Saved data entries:
=====

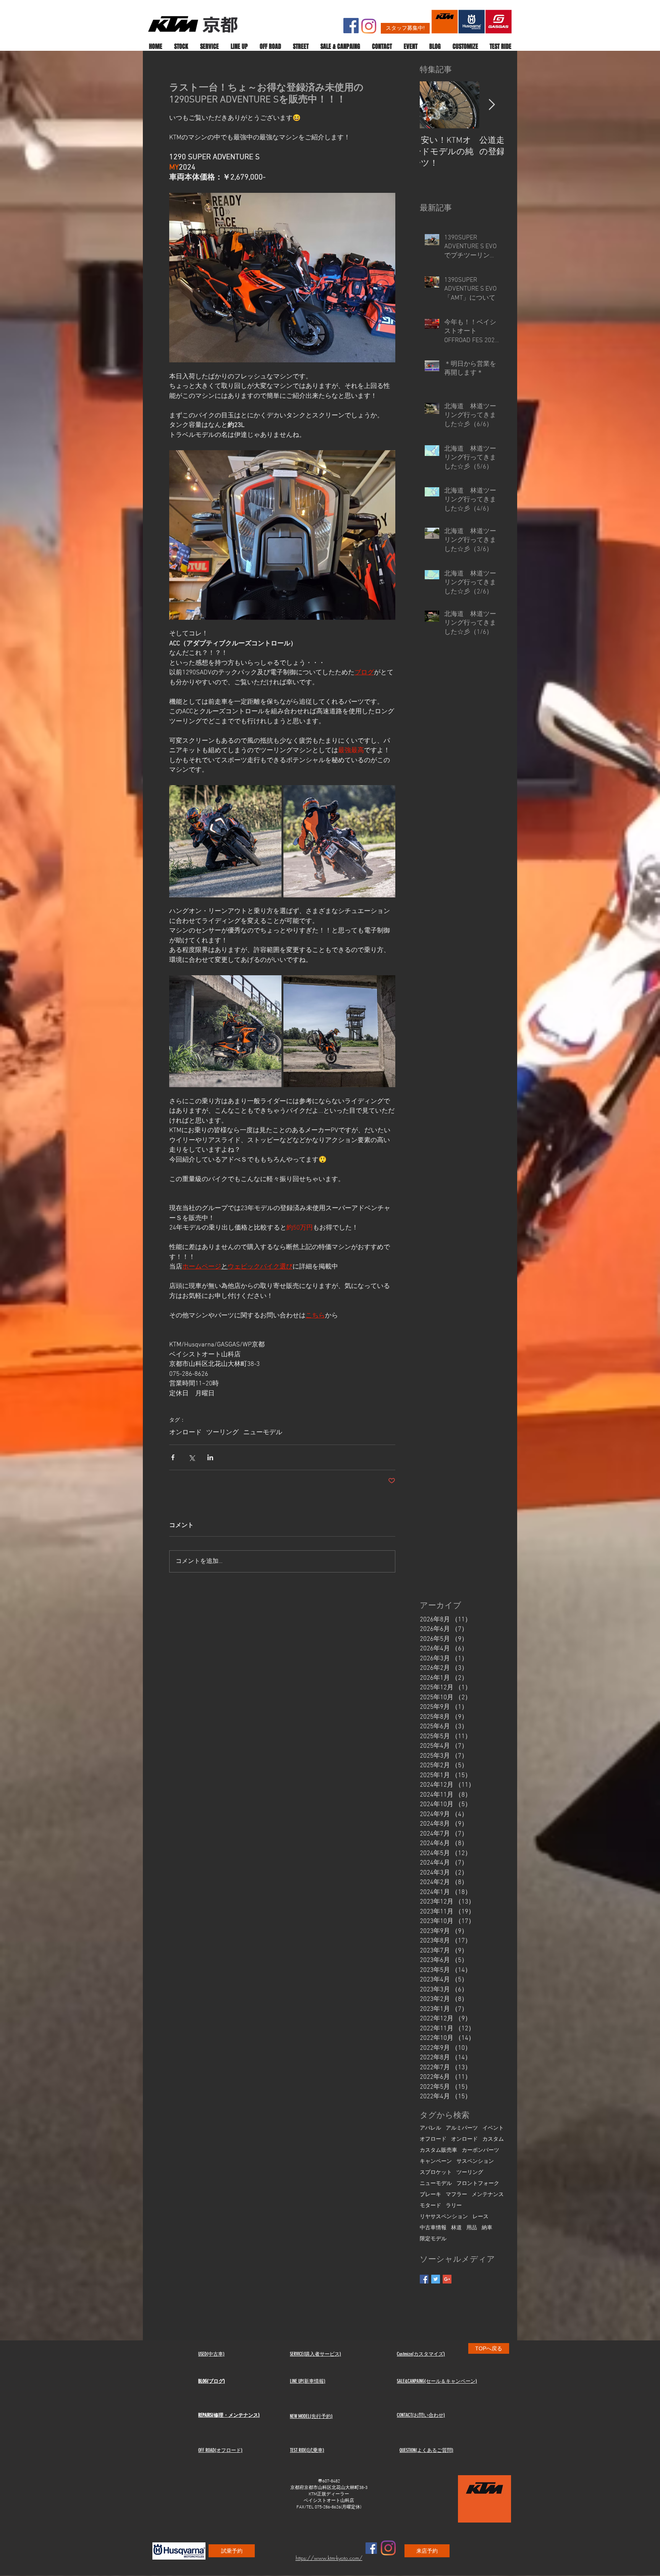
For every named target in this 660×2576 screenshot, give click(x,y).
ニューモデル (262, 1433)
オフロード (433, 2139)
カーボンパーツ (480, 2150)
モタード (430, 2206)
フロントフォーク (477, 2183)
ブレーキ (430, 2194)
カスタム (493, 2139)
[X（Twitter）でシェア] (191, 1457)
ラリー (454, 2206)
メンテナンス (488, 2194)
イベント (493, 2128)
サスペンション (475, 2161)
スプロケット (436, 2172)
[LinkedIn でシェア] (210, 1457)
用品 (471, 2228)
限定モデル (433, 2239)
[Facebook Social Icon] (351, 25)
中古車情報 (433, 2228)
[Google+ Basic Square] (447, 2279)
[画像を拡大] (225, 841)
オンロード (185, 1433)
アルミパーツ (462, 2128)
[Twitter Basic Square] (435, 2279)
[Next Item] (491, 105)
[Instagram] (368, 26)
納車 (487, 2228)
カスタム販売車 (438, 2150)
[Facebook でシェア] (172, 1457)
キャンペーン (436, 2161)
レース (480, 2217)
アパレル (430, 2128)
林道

=====

What you are asked to do:
Within the records, filter for lines that contain the word "Square" and show each one.

Task result:
[Google+ Basic Square] (447, 2279)
[Twitter Basic Square] (435, 2279)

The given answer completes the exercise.